Copy the stretch of the listing from the line containing "The height and width of the screenshot is (411, 804)." through the line containing "pyautogui.click(x=1255, y=139)", character for character.

Element and text position data:
***

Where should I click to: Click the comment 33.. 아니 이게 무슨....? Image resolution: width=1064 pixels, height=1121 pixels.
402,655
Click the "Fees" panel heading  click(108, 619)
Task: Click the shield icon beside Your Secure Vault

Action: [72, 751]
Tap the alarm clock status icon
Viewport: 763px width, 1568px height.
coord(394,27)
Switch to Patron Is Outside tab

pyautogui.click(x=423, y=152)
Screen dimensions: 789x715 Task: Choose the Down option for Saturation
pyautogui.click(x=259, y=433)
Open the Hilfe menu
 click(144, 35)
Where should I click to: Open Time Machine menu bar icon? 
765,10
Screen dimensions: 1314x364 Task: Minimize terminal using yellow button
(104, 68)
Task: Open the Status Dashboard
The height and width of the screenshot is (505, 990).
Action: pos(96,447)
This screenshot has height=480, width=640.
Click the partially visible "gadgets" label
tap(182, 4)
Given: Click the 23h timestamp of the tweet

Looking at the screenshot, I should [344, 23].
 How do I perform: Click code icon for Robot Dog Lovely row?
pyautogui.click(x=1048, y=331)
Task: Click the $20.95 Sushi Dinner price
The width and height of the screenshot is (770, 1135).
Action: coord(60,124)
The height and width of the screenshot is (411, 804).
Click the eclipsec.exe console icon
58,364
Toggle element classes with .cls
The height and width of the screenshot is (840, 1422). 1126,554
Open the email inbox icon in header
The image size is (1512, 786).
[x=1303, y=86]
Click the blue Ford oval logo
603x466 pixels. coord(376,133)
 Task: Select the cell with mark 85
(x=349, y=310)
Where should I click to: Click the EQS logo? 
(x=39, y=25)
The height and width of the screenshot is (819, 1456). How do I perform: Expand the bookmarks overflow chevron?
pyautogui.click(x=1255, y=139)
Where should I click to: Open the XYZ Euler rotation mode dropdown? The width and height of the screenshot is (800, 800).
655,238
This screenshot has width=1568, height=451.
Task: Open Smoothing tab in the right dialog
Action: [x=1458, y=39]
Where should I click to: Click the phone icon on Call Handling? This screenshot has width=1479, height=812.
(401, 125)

***

Correct response:
The height and width of the screenshot is (411, 804).
Click the eclipsec.exe console icon
58,364
Toggle element classes with .cls
The height and width of the screenshot is (840, 1422). 1126,554
Open the email inbox icon in header
The image size is (1512, 786).
[x=1303, y=86]
Click the blue Ford oval logo
603x466 pixels. coord(376,133)
 Task: Select the cell with mark 85
(x=349, y=310)
Where should I click to: Click the EQS logo? 
(x=39, y=25)
The height and width of the screenshot is (819, 1456). How do I perform: Expand the bookmarks overflow chevron?
pyautogui.click(x=1255, y=139)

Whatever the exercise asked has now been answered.